La «risposta rabbiosa che non mi sarei mai aspettato» arriva nel 2004. Due i filoni che hanno attirato le attenzioni sbagliate: «I grandi gruppi bancari nazionali e territoriali e le indagini sull’omicidio di un giornalista ragusano, Giovanni Spampinato, ucciso nel 1972». Prima le querele e le denunce, poi il repentino oscuramento del sito attraverso «un’accusa reazionaria». Dopo due condanne in primo e secondo grado, Carlo Ruta definisce l’assoluzione stabilita dalla Cassazione una vittoria a metà. «Ci sono riusciti, quelle inchieste sono ormai chiuse. Ma questa sentenza è una vittoria che non riguarda solo me».
Infatti quella che poteva sembrare una battaglia legata soltanto al suo lavoro, è diventata una vicenda che ha attirato l’attenzione anche a livello internazionale. «Mi sono da subito reso conto della gravità dell’accusa. Non era più una vicenda personale – afferma – ma riguardava tutte le persone che in Italia lavorano nel web».

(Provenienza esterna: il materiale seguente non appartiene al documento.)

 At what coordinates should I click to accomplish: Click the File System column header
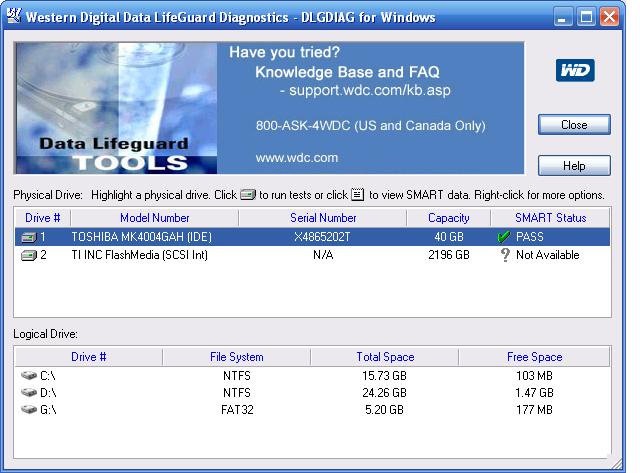coord(236,357)
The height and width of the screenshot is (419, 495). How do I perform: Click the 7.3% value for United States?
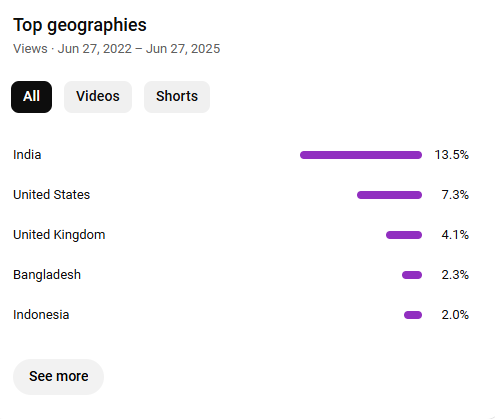[x=455, y=195]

Una legge vecchia, una coperta logora utilizzata senza successo per coprire anche internet. Ma che al Parlamento potrebbe bastare. Prima del pronunciamento della Cassazione sul caso di Carlo Ruta, solo le testate interessate ai finanziamenti pubblici avevano l’obbligo di registrazione. Ma lo scorso 18 maggio è stato allargato anche per quanti hanno ricavi dai propri prodotti editoriali online superiori ai 100mila euro. Un lieve ritocco di una legislazione per la quale non sembrano esserci all’orizzonte modifiche sostanziali o quantomeno aggiornamenti.
Per quanto riguarda la sua vicenda, Ruta la descrive come «una sentenza che dovrebbe guidare i passi del legislatore, se i parlamentari vogliono mantenere un principio di coerenza con quanto deciso dai giudici».